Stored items

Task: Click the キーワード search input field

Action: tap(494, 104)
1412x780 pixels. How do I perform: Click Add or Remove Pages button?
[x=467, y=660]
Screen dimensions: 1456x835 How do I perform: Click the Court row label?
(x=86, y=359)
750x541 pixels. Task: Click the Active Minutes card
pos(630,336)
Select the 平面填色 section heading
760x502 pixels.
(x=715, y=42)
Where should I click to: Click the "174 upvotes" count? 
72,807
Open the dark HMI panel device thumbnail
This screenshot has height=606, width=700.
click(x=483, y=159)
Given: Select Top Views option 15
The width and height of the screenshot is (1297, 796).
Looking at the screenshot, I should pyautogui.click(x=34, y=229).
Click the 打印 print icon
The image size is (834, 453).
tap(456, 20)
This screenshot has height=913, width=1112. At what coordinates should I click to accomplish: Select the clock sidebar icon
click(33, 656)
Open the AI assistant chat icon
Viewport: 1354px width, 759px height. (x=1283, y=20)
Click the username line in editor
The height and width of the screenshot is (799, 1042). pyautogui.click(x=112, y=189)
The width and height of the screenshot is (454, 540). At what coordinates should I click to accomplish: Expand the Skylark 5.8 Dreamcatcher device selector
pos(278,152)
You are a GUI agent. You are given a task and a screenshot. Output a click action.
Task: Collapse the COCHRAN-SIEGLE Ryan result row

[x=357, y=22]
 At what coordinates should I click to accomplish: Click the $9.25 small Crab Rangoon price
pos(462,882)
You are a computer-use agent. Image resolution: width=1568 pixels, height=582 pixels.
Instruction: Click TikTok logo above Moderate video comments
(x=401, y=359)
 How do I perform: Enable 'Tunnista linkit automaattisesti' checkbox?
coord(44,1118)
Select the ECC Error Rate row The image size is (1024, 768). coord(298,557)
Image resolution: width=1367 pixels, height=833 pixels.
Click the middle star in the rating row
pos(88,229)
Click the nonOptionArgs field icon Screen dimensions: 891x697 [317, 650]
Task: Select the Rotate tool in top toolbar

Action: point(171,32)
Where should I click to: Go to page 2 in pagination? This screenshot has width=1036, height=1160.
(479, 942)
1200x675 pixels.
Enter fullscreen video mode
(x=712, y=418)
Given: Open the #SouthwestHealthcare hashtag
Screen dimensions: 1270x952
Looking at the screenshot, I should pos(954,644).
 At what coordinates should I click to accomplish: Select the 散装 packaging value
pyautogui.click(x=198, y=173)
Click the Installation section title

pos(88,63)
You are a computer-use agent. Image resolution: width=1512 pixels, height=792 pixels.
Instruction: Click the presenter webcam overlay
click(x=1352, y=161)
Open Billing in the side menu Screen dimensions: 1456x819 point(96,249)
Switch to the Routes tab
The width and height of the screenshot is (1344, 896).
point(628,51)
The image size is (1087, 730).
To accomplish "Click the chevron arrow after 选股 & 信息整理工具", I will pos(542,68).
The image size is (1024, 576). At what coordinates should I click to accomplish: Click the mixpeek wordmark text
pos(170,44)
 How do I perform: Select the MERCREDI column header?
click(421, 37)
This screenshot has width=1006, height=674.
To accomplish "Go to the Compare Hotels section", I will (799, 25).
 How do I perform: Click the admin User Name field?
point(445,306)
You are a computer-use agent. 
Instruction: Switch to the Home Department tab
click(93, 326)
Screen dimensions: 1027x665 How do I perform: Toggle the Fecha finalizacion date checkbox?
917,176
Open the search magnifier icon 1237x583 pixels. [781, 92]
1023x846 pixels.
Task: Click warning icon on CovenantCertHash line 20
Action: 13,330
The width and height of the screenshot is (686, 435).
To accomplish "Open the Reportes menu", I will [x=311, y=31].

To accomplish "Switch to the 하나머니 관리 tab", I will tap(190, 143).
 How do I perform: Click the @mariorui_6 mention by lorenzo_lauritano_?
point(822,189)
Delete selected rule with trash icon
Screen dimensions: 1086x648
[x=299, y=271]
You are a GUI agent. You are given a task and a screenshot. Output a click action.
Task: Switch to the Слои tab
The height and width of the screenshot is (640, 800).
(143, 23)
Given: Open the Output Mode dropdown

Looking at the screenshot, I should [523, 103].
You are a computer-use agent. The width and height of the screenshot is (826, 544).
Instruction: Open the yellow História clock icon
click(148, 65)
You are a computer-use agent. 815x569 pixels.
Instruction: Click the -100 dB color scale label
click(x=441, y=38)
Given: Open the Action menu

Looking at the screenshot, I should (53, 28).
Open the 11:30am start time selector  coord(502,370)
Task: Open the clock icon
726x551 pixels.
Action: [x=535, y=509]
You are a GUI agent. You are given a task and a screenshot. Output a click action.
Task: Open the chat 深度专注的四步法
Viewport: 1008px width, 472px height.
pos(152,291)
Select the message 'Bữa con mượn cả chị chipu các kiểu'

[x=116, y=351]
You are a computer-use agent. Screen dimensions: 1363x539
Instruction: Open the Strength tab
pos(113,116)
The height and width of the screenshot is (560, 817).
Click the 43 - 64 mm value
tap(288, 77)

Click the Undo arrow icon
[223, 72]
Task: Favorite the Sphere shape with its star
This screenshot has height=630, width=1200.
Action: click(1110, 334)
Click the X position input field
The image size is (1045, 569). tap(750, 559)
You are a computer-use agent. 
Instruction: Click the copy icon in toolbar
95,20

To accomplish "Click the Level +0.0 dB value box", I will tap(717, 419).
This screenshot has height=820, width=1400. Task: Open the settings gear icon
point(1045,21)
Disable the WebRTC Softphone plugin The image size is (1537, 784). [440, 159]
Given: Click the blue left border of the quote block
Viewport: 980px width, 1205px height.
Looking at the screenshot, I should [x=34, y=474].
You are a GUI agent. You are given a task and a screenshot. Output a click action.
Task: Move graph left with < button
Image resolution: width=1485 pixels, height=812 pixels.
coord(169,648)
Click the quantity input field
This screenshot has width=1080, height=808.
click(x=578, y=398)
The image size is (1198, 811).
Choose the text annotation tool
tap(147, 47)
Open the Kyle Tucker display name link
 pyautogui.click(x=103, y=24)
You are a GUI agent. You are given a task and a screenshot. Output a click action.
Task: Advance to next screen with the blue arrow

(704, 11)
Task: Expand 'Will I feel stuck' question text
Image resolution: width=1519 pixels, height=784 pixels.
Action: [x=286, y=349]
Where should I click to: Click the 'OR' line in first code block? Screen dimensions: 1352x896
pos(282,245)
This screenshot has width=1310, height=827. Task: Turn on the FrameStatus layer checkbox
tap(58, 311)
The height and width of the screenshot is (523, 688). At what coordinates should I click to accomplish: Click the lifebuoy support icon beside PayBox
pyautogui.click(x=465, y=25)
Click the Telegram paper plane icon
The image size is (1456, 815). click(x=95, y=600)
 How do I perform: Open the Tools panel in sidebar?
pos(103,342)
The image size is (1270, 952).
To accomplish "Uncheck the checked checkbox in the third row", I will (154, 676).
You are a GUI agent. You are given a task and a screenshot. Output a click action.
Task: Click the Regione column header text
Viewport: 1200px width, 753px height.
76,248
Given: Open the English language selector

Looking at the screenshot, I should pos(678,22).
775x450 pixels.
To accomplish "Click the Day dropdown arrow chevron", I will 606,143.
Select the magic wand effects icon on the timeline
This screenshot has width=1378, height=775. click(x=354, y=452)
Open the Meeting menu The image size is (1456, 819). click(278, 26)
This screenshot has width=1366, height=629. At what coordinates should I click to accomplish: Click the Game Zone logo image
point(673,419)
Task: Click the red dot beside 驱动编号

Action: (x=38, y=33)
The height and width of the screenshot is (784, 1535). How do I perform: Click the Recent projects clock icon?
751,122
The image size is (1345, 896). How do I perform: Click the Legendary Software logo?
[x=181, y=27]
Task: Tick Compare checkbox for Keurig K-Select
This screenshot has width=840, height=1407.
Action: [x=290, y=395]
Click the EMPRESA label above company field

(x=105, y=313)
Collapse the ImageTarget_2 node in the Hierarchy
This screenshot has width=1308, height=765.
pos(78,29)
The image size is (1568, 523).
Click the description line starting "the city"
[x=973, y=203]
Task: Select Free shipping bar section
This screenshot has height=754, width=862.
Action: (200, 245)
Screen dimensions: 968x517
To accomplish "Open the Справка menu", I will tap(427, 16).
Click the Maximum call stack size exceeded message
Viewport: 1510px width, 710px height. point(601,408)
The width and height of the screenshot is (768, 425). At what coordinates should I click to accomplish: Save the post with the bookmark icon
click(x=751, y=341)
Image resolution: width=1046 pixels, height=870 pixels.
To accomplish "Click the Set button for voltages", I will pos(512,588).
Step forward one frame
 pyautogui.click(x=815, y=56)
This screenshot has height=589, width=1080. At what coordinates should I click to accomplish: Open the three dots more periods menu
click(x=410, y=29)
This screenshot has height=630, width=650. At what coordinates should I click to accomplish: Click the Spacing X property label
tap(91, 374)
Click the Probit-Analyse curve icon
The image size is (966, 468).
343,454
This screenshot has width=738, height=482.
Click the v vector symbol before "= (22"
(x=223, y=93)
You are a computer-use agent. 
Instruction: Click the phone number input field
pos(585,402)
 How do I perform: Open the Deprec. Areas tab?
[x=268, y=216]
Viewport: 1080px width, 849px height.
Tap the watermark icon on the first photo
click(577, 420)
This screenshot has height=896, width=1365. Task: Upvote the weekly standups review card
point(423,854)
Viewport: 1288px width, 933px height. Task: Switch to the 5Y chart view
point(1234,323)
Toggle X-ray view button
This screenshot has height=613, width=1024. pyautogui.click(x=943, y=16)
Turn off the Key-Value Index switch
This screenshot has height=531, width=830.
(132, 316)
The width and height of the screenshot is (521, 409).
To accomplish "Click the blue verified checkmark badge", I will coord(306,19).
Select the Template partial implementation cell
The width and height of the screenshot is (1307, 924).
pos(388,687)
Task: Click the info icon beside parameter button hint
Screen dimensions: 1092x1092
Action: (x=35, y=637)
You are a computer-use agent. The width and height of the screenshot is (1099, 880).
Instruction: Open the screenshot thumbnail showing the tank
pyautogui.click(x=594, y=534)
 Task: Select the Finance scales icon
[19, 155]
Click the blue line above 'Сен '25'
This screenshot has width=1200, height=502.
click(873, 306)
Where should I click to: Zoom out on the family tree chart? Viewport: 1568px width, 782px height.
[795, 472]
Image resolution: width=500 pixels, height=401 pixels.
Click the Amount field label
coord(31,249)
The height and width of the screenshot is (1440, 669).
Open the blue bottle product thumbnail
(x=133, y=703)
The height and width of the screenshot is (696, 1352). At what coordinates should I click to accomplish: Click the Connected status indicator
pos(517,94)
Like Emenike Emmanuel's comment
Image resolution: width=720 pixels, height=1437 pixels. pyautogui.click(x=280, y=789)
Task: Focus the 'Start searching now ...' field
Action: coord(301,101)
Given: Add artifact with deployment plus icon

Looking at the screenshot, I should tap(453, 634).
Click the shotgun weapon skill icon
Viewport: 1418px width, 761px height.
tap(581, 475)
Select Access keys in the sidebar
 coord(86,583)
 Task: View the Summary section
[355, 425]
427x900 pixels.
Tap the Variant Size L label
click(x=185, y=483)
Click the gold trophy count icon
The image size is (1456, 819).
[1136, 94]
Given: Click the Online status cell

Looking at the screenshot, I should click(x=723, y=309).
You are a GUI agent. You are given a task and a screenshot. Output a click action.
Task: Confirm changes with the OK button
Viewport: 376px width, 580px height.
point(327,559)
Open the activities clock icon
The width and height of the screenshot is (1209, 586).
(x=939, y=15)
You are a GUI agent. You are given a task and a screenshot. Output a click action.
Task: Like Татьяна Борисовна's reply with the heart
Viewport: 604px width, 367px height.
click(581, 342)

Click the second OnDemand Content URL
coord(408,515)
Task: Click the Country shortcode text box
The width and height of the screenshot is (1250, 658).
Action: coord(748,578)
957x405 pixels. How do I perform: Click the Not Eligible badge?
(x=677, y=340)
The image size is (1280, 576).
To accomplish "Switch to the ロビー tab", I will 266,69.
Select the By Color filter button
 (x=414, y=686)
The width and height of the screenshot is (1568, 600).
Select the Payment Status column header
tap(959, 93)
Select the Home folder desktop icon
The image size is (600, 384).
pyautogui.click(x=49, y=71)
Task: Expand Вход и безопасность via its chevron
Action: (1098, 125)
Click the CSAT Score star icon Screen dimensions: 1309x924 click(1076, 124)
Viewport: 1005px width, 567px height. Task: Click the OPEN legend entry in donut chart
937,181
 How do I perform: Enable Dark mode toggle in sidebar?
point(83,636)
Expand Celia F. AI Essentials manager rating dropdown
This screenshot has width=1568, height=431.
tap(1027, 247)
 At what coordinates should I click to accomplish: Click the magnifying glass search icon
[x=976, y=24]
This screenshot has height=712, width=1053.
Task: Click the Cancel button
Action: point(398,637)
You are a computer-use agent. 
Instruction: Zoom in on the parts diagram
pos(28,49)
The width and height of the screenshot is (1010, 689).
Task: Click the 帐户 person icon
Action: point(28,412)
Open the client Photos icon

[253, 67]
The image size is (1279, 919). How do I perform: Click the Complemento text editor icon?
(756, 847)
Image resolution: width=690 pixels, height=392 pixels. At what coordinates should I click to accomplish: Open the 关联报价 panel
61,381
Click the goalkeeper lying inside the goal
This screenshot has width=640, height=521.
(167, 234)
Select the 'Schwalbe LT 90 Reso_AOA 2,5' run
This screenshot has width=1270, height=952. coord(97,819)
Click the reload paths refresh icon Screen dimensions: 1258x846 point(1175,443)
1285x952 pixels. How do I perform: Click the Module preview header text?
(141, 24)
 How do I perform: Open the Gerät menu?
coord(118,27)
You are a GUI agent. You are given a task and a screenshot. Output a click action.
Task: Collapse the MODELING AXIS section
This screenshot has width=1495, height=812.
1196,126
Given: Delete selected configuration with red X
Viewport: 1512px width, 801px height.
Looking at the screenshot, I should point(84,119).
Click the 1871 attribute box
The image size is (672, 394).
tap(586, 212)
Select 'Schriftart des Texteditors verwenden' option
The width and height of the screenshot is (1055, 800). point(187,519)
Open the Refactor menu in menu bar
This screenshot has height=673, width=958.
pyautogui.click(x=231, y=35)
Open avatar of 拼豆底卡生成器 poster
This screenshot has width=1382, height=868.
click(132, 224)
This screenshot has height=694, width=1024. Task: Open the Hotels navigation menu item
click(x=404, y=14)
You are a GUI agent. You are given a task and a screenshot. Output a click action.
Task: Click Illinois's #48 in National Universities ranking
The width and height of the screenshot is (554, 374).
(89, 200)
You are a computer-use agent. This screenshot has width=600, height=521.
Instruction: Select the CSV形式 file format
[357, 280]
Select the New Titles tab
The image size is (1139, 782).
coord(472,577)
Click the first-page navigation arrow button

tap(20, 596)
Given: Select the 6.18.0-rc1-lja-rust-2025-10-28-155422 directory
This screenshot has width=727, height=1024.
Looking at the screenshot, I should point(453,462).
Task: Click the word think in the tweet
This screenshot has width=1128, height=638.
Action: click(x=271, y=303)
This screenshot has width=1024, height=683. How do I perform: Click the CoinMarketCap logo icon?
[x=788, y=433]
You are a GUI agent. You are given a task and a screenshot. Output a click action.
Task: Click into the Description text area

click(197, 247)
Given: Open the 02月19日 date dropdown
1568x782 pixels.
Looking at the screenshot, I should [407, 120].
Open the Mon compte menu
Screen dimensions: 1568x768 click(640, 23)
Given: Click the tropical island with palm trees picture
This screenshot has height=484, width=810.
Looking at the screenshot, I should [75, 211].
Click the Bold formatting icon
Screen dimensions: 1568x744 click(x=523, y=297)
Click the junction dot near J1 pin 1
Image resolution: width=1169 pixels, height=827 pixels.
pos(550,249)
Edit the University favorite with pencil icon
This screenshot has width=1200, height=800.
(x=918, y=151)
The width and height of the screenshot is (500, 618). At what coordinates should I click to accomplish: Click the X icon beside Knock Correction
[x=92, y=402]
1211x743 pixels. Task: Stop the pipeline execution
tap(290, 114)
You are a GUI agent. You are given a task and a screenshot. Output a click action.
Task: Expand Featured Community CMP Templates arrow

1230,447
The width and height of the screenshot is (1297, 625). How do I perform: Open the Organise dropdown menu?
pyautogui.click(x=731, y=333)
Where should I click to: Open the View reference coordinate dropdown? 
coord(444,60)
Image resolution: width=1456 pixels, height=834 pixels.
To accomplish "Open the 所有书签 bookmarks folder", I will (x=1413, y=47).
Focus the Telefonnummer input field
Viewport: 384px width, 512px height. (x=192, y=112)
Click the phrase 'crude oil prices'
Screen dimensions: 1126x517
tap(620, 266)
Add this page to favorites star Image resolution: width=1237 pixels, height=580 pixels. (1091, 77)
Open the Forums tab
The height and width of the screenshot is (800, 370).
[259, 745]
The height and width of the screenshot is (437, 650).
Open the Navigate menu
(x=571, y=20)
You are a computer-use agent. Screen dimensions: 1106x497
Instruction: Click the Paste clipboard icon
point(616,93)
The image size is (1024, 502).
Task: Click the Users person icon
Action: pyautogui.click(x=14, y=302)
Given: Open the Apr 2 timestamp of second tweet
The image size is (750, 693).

What the exercise asks
The expected result is every line above containing the string "Compare".

Output of the task
To accomplish "Go to the Compare Hotels section", I will (799, 25).
Task: Tick Compare checkbox for Keurig K-Select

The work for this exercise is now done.